Gov. Tom Corbett's budget plan got the answer wrong. Since 2001, Pennsylvania has used its share of the multistate tobacco settlement fund -- the result of a deal that forced the industry to bear some responsibility for health problems caused by its products -- to pay for home and community-based care, tobacco use prevention, prescription drug coverage for senior citizens and other health programs. Twenty percent of the state's share has gone to 39 institutions, including the University of Pittsburgh School of Medicine, specifically for biomedical research.
Now the Corbett administration wants to redirect that portion -- an estimated $60 million statewide in the coming budget year -- to help pay for long-term care programs instead. While that care should have a high priority, the state should not cut off the Commonwealth Universal Research Enhancement fund to pay for it.
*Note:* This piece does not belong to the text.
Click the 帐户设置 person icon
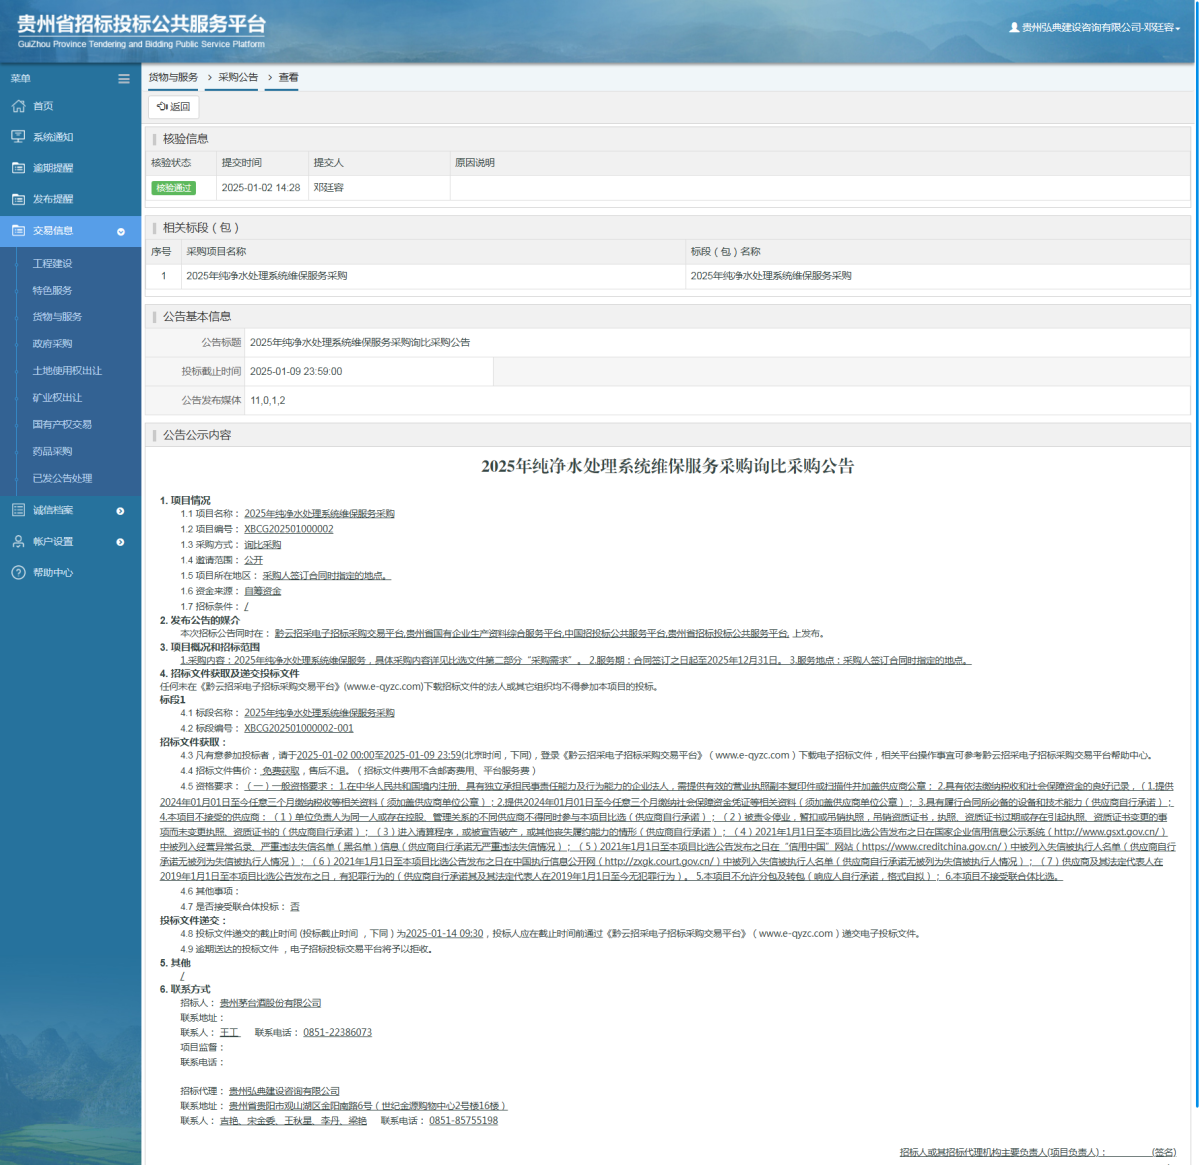 pyautogui.click(x=18, y=541)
Pitting one program that aims to improve the health of Pennsylvanians against another is counterproductive, and eliminating the CURE funding will have long-lasting, detrimental impact.
This is not the first time the allocation of tobacco settlement money has been altered to meet the state's short-term needs, but this time the pipeline for research dollars from the tobacco fund would be completely shut off.
For Pitt's medical school, it would mean the loss of $13.5 million next year, money it has used in the past to attract talented researchers, build the lab space they require and take life-saving theories from the idea stage all the way to human drug trials.
The fund has provided $148 million to the medical school in the last 11 years, a sum that has generated another $385 million in federal funds, which in turn led to the creation of 5,000 jobs with an average salary of $67,000. The money has allowed the medical school to attract top-level researchers by paying for laboratories, equipment and workers to perform the research. Across the state, the allocation totaled more than $700 million since 2001.
Investing in research, laboratories, equipment and innovation doesn't bring an immediate payoff, but Pitt and other research centers have been careful stewards of the funds allocated through CURE, and it is starting to pay dividends. It would be shortsighted to pull the plug now.